--- WHAT YOU SHOULD DO ---
Using the entries that follow, write out the line containing "Account (807, 45)", the line containing "[RU] Diploma with", and every line between them, exactly and nothing else.

*****

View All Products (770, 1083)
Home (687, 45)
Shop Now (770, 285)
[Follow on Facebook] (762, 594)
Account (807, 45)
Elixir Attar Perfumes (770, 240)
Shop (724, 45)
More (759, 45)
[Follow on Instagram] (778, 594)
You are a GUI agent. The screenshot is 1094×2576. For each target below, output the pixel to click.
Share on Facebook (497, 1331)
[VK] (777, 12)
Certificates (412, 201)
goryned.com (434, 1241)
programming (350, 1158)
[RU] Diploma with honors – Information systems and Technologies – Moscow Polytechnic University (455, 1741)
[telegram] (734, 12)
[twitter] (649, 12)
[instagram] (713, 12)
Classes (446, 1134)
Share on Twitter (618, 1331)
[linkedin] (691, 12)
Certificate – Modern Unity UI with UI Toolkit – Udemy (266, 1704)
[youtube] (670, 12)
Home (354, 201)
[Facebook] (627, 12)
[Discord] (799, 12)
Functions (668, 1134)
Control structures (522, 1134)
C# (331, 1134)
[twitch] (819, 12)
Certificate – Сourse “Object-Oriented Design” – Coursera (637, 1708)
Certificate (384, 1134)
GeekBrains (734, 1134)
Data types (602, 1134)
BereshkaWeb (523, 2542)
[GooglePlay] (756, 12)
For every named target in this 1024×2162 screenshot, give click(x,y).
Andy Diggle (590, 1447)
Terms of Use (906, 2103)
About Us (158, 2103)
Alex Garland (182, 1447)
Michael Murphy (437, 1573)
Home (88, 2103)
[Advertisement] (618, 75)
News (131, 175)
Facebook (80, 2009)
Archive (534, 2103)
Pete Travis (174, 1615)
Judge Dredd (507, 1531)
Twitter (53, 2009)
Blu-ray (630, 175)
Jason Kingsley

*****

--- SOLUTION FOR THIS EXERCISE ---
Account (807, 45)
Elixir Attar Perfumes (770, 240)
Shop (724, 45)
More (759, 45)
[Follow on Instagram] (778, 594)
You are a GUI agent. The screenshot is 1094×2576. For each target below, output the pixel to click.
Share on Facebook (497, 1331)
[VK] (777, 12)
Certificates (412, 201)
goryned.com (434, 1241)
programming (350, 1158)
[RU] Diploma with honors – Information systems and Technologies – Moscow Polytechnic University (455, 1741)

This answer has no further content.